Repeat exactly the line containing "Ayuntamientos de Comunidad Valenciana" and every line after it in the entries, and nothing besides.

(EXTRACTED MATERIAL begins)

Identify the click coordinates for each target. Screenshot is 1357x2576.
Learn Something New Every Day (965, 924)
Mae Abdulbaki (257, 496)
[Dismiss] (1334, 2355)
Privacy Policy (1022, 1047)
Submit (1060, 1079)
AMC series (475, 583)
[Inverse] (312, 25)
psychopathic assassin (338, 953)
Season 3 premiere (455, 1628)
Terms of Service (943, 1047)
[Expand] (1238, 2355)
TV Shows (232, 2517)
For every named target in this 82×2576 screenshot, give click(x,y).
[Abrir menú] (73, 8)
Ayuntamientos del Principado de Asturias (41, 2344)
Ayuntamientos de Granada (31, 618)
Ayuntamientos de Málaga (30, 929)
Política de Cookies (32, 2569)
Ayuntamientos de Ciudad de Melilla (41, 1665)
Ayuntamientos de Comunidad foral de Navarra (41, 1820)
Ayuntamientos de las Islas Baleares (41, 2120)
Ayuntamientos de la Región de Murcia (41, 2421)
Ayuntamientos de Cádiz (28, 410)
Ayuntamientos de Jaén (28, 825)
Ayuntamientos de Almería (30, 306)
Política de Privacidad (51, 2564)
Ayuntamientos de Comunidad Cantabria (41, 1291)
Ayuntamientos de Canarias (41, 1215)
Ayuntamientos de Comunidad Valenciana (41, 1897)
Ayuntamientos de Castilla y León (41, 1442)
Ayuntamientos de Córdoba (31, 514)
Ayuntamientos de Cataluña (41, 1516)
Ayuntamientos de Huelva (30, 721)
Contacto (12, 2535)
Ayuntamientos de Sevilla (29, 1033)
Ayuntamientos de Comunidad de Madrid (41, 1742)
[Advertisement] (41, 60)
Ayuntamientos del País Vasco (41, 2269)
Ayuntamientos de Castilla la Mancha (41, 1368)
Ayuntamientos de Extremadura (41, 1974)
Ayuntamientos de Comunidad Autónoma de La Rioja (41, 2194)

(EXTRACTED MATERIAL ends)

▶ SOLUTION
Ayuntamientos de Comunidad Valenciana (41, 1897)
Ayuntamientos de Castilla y León (41, 1442)
Ayuntamientos de Córdoba (31, 514)
Ayuntamientos de Cataluña (41, 1516)
Ayuntamientos de Huelva (30, 721)
Contacto (12, 2535)
Ayuntamientos de Sevilla (29, 1033)
Ayuntamientos de Comunidad de Madrid (41, 1742)
[Advertisement] (41, 60)
Ayuntamientos del País Vasco (41, 2269)
Ayuntamientos de Castilla la Mancha (41, 1368)
Ayuntamientos de Extremadura (41, 1974)
Ayuntamientos de Comunidad Autónoma de La Rioja (41, 2194)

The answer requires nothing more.